STATED PROBLEM.
Rewrite all of the items below, changing every "GUI agent" to "interface agent" and leaving everything else unchanged.
○ ○ ○ ○
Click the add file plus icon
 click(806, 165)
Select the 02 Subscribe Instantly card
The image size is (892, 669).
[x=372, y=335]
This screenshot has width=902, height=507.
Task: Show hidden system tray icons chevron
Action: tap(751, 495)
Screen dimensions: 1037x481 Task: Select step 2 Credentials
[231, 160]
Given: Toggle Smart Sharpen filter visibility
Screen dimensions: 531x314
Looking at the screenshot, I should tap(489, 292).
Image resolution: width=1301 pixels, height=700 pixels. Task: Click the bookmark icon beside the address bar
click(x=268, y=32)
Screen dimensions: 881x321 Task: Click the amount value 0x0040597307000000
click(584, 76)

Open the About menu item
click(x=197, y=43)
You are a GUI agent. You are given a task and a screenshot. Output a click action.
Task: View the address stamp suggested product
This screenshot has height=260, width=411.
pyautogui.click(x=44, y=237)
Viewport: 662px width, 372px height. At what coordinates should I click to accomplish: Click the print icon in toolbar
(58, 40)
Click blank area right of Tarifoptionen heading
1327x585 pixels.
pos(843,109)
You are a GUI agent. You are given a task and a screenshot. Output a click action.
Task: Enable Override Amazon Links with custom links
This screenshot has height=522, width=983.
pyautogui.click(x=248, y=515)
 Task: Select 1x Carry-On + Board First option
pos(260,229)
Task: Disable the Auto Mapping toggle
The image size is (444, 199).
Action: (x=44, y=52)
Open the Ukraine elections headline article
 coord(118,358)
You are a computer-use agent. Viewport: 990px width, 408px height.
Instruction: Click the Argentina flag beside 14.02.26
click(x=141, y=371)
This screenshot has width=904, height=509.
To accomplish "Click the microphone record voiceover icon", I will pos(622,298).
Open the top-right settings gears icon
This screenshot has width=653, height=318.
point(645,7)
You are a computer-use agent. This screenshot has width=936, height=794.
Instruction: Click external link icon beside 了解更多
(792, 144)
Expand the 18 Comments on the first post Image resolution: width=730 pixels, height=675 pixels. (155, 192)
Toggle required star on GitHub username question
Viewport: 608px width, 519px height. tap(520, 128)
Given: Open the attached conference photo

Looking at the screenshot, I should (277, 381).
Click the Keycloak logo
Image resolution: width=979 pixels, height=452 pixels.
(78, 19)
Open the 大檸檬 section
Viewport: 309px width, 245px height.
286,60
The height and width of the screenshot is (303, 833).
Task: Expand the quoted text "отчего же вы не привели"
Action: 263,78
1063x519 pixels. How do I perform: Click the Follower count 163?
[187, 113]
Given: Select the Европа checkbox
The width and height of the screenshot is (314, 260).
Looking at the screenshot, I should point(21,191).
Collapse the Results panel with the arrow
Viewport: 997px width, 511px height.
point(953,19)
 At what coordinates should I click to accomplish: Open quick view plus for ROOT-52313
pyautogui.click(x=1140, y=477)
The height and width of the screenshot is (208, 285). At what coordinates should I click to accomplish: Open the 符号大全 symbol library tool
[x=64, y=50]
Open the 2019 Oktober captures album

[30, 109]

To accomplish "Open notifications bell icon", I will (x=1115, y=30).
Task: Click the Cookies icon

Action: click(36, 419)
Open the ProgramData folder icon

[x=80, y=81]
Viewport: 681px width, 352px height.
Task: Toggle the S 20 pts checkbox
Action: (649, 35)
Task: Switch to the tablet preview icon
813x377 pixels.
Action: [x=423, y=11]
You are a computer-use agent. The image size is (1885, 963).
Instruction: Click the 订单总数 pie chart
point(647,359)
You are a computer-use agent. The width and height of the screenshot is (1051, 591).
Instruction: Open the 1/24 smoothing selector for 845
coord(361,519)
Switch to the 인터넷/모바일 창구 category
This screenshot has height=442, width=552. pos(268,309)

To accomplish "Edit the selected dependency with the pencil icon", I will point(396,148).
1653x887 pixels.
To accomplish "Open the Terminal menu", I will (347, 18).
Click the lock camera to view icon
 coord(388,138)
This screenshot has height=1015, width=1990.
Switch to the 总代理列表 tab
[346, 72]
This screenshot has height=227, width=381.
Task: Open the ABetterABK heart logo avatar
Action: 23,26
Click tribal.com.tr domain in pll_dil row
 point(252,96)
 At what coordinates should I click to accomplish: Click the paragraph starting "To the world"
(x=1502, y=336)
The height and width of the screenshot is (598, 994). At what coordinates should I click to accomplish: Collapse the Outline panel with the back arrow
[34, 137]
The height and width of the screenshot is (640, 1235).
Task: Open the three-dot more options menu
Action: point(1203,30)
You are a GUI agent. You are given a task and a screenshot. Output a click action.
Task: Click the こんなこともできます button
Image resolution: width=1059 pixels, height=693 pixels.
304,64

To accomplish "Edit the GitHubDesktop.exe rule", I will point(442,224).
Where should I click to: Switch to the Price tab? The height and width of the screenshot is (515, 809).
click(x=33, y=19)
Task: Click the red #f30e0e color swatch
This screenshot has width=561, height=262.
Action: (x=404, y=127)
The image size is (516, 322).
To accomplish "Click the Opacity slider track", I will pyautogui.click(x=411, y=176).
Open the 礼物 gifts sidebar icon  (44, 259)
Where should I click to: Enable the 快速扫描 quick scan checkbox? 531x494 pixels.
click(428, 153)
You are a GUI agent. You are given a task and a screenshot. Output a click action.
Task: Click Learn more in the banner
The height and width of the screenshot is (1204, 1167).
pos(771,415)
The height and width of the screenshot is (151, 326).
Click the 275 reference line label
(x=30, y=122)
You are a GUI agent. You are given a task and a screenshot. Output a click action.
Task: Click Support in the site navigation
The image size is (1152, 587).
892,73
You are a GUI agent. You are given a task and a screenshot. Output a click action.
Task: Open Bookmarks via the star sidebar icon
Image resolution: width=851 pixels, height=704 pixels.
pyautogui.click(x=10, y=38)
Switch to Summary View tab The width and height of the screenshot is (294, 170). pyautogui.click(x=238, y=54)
○ ○ ○ ○
FULL ANSWER.
Click the add file plus icon
 click(806, 165)
Select the 02 Subscribe Instantly card
The image size is (892, 669).
[x=372, y=335]
This screenshot has width=902, height=507.
Task: Show hidden system tray icons chevron
Action: tap(751, 495)
Screen dimensions: 1037x481 Task: Select step 2 Credentials
[231, 160]
Given: Toggle Smart Sharpen filter visibility
Screen dimensions: 531x314
Looking at the screenshot, I should tap(489, 292).
Image resolution: width=1301 pixels, height=700 pixels. Task: Click the bookmark icon beside the address bar
click(x=268, y=32)
Screen dimensions: 881x321 Task: Click the amount value 0x0040597307000000
click(584, 76)

Open the About menu item
click(x=197, y=43)
You are a interface agent. You are given a task and a screenshot. Output a click action.
Task: View the address stamp suggested product
This screenshot has height=260, width=411.
pyautogui.click(x=44, y=237)
Viewport: 662px width, 372px height. At what coordinates should I click to accomplish: Click the print icon in toolbar
(58, 40)
Click blank area right of Tarifoptionen heading
1327x585 pixels.
pos(843,109)
You are a interface agent. You are given a task and a screenshot. Output a click action.
Task: Enable Override Amazon Links with custom links
This screenshot has height=522, width=983.
pyautogui.click(x=248, y=515)
 Task: Select 1x Carry-On + Board First option
pos(260,229)
Task: Disable the Auto Mapping toggle
The image size is (444, 199).
Action: (x=44, y=52)
Open the Ukraine elections headline article
 coord(118,358)
You are a computer-use agent. Viewport: 990px width, 408px height.
Instruction: Click the Argentina flag beside 14.02.26
click(x=141, y=371)
This screenshot has width=904, height=509.
To accomplish "Click the microphone record voiceover icon", I will pos(622,298).
Open the top-right settings gears icon
This screenshot has width=653, height=318.
point(645,7)
You are a computer-use agent. This screenshot has width=936, height=794.
Instruction: Click external link icon beside 了解更多
(792, 144)
Expand the 18 Comments on the first post Image resolution: width=730 pixels, height=675 pixels. (155, 192)
Toggle required star on GitHub username question
Viewport: 608px width, 519px height. tap(520, 128)
Given: Open the attached conference photo

Looking at the screenshot, I should (277, 381).
Click the Keycloak logo
Image resolution: width=979 pixels, height=452 pixels.
(78, 19)
Open the 大檸檬 section
Viewport: 309px width, 245px height.
286,60
The height and width of the screenshot is (303, 833).
Task: Expand the quoted text "отчего же вы не привели"
Action: 263,78
1063x519 pixels. How do I perform: Click the Follower count 163?
[187, 113]
Given: Select the Европа checkbox
The width and height of the screenshot is (314, 260).
Looking at the screenshot, I should point(21,191).
Collapse the Results panel with the arrow
Viewport: 997px width, 511px height.
point(953,19)
 At what coordinates should I click to accomplish: Open quick view plus for ROOT-52313
pyautogui.click(x=1140, y=477)
The height and width of the screenshot is (208, 285). At what coordinates should I click to accomplish: Open the 符号大全 symbol library tool
[x=64, y=50]
Open the 2019 Oktober captures album

[30, 109]

To accomplish "Open notifications bell icon", I will (x=1115, y=30).
Task: Click the Cookies icon

Action: click(36, 419)
Open the ProgramData folder icon

[x=80, y=81]
Viewport: 681px width, 352px height.
Task: Toggle the S 20 pts checkbox
Action: (649, 35)
Task: Switch to the tablet preview icon
813x377 pixels.
Action: [x=423, y=11]
You are a computer-use agent. The image size is (1885, 963).
Instruction: Click the 订单总数 pie chart
point(647,359)
You are a computer-use agent. The width and height of the screenshot is (1051, 591).
Instruction: Open the 1/24 smoothing selector for 845
coord(361,519)
Switch to the 인터넷/모바일 창구 category
This screenshot has height=442, width=552. pos(268,309)

To accomplish "Edit the selected dependency with the pencil icon", I will point(396,148).
1653x887 pixels.
To accomplish "Open the Terminal menu", I will (347, 18).
Click the lock camera to view icon
 coord(388,138)
This screenshot has height=1015, width=1990.
Switch to the 总代理列表 tab
[346, 72]
This screenshot has height=227, width=381.
Task: Open the ABetterABK heart logo avatar
Action: 23,26
Click tribal.com.tr domain in pll_dil row
 point(252,96)
 At what coordinates should I click to accomplish: Click the paragraph starting "To the world"
(x=1502, y=336)
The height and width of the screenshot is (598, 994). At what coordinates should I click to accomplish: Collapse the Outline panel with the back arrow
[34, 137]
The height and width of the screenshot is (640, 1235).
Task: Open the three-dot more options menu
Action: point(1203,30)
You are a interface agent. You are given a task and a screenshot. Output a click action.
Task: Click the こんなこともできます button
Image resolution: width=1059 pixels, height=693 pixels.
304,64

To accomplish "Edit the GitHubDesktop.exe rule", I will point(442,224).
Where should I click to: Switch to the Price tab? The height and width of the screenshot is (515, 809).
click(x=33, y=19)
Task: Click the red #f30e0e color swatch
This screenshot has width=561, height=262.
Action: (x=404, y=127)
The image size is (516, 322).
To accomplish "Click the Opacity slider track", I will pyautogui.click(x=411, y=176).
Open the 礼物 gifts sidebar icon  (44, 259)
Where should I click to: Enable the 快速扫描 quick scan checkbox? 531x494 pixels.
click(428, 153)
You are a interface agent. You are given a task and a screenshot. Output a click action.
Task: Click Learn more in the banner
The height and width of the screenshot is (1204, 1167).
pos(771,415)
The height and width of the screenshot is (151, 326).
Click the 275 reference line label
(x=30, y=122)
You are a interface agent. You are given a task and a screenshot. Output a click action.
Task: Click Support in the site navigation
The image size is (1152, 587).
892,73
You are a interface agent. You are given a task and a screenshot. Output a click action.
Task: Open Bookmarks via the star sidebar icon
Image resolution: width=851 pixels, height=704 pixels.
pyautogui.click(x=10, y=38)
Switch to Summary View tab The width and height of the screenshot is (294, 170). pyautogui.click(x=238, y=54)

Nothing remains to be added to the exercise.